Job openings decreased to 10.1 million in August, a 1.1 million drop from 11.2 million in July. The last time that total job openings fell below this level was in June 2021. The slowdown in job openings was broad-based. Only construction and wholesale trade saw positive month-over-month changes in August. The largest slowdown in job openings came in health care and social assistance, other services and retail trade. This is consistent with data from Indeed.
The number of job openings per unemployed person, a figure that the Federal Reserve watches closely, fell from a record high of 2.0 in July to 1.7 in August. The move down in the ratio in August was due to both a drop in job openings and an increase in the participation or the number of job seekers. That is good in that it suggests that red hot labor market may be cooling but not enough to alleviate concerns about inflation. The Fed would like to a much lower 1:1 ratio of job openings per worker seeking employment.
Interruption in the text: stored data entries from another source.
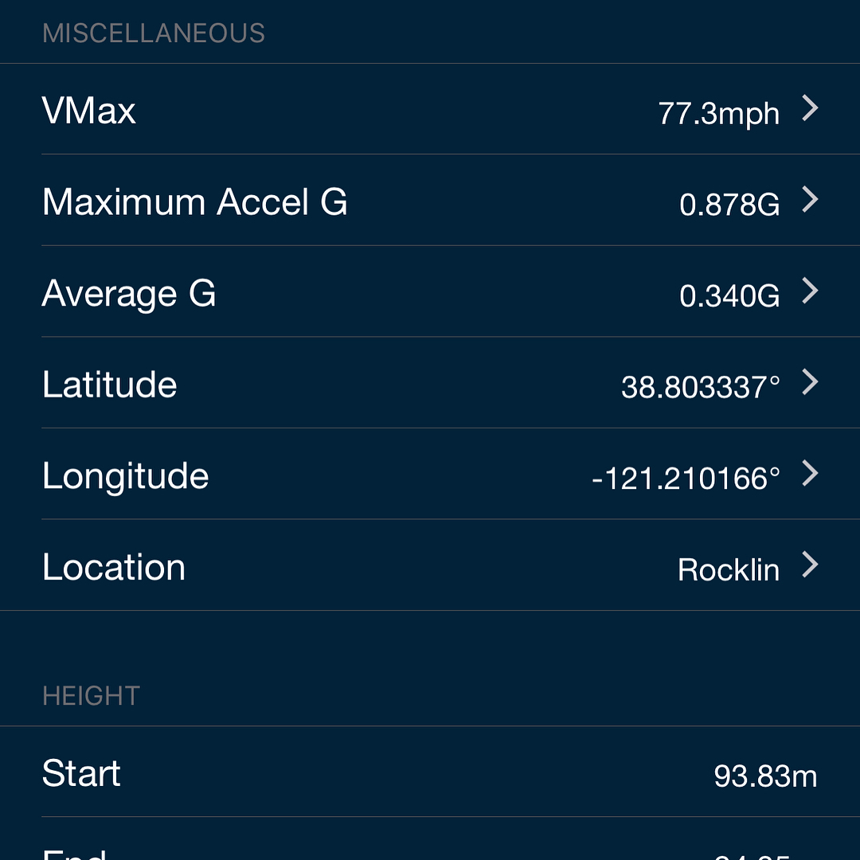Open Location details via chevron
The image size is (860, 860).
[810, 565]
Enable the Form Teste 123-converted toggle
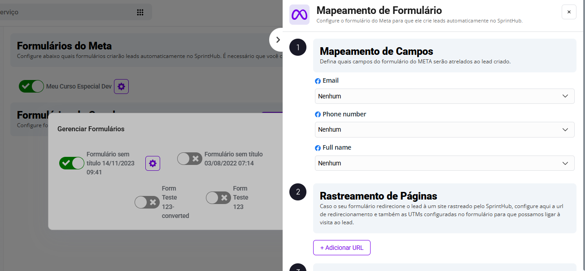 coord(147,202)
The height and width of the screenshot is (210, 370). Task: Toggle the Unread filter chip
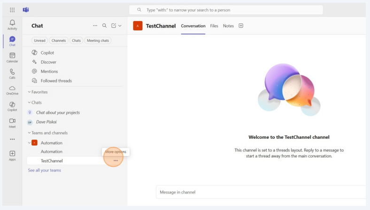[x=39, y=41]
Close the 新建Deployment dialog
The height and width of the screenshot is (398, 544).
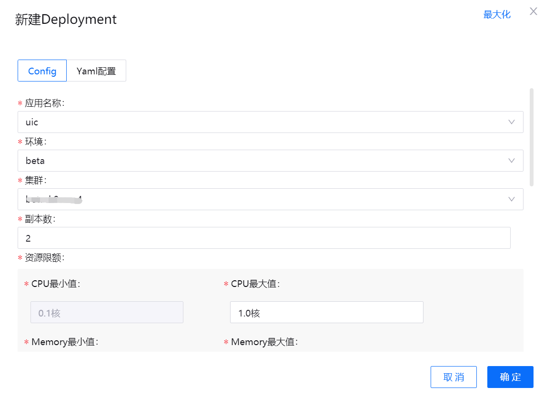click(533, 11)
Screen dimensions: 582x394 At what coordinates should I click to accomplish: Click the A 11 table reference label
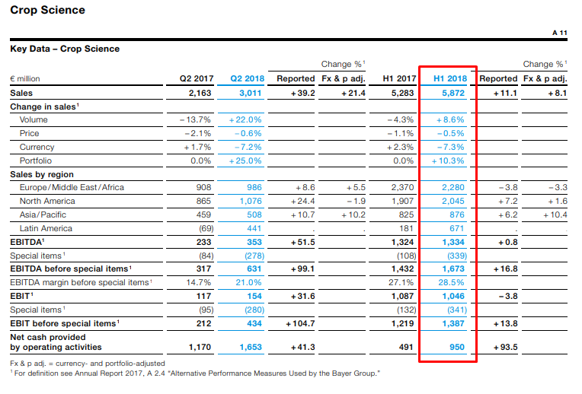[x=559, y=33]
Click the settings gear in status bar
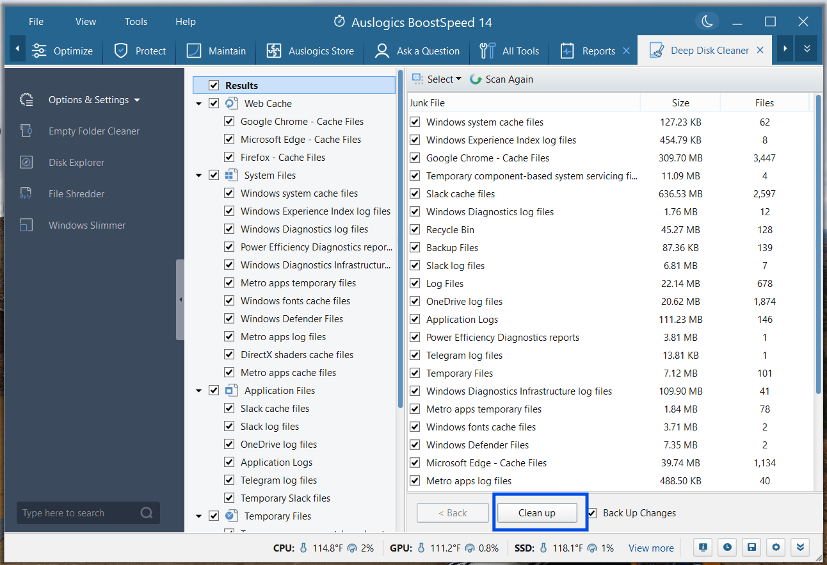The height and width of the screenshot is (565, 827). click(x=776, y=548)
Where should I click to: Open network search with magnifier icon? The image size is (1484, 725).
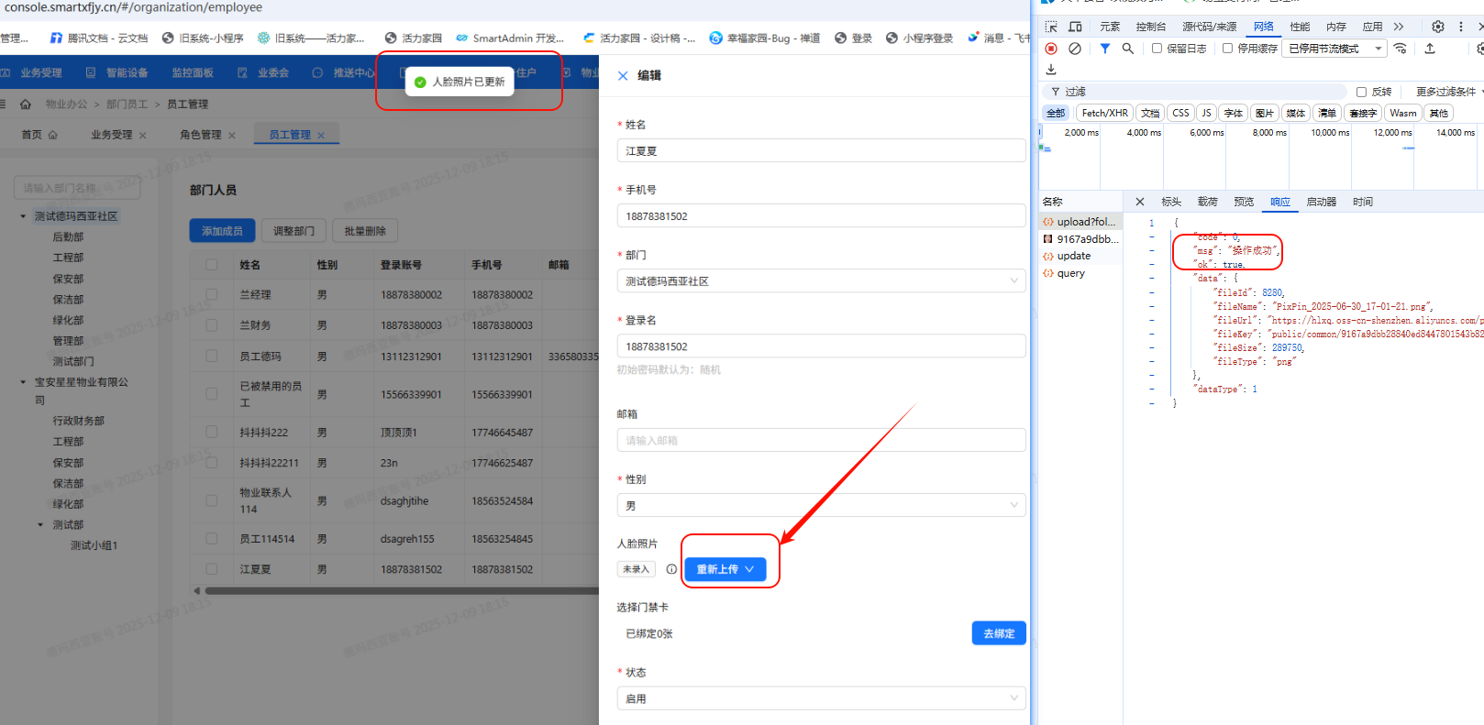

The rate of hiring was unchanged at 4.1%; 6.3 million people were hired in August compared with 6.2 million in July. The rate of hiring in the private sector stayed at 4.5%, well above the abysmal 1.8% pace of the public sector. The pace of hiring in state and local education was even lower, at 1.6%, despite acute staffing shortages. Public sector wages have fallen even further behind those in the private sector in the wake of the pandemic.
Leisure and hospitality and professional and business services drove increases in hiring in the private sector. Hires also picked up the information industry, despite widespread reports of hiring freezes and layoffs in the tech sector. The category includes everything from the production of content for streaming service, block buster movies and tv shows.
Hiring slowed in the construction sector, which is the most interest-rate sensitive of sectors. Home builders have seen their backlogs disappear as mortgage rates surged along with cancelations.
The total number of separations ticked up to 6.0 million; voluntary quits rose from 4.1 to 4.2 million; layoffs and discharges rose from 1.4 to 1.5 million. That is still a very high level of quits versus layoffs and suggests that turnover in the labor market remains elevated.
Two sectors stood out in terms of quit rates. The quit rate in low-wage leisure and hospitality jobs increase to 6.1%, the highest since July 2021. The quit rate in the professional and business services sector fell to 3.0%, the lowest since March 2021. Total separation remained steady at 358,000 for those who retired, transferred to different locations or were disabled.
Job openings cooled from a boil to hot simmer in August. Employers found it easier to fill open positions than they did earlier in the year, but turnover in the labor market remained elevated. That will not be enough to calm concerns about inflation within the ranks of the Federal Reserve.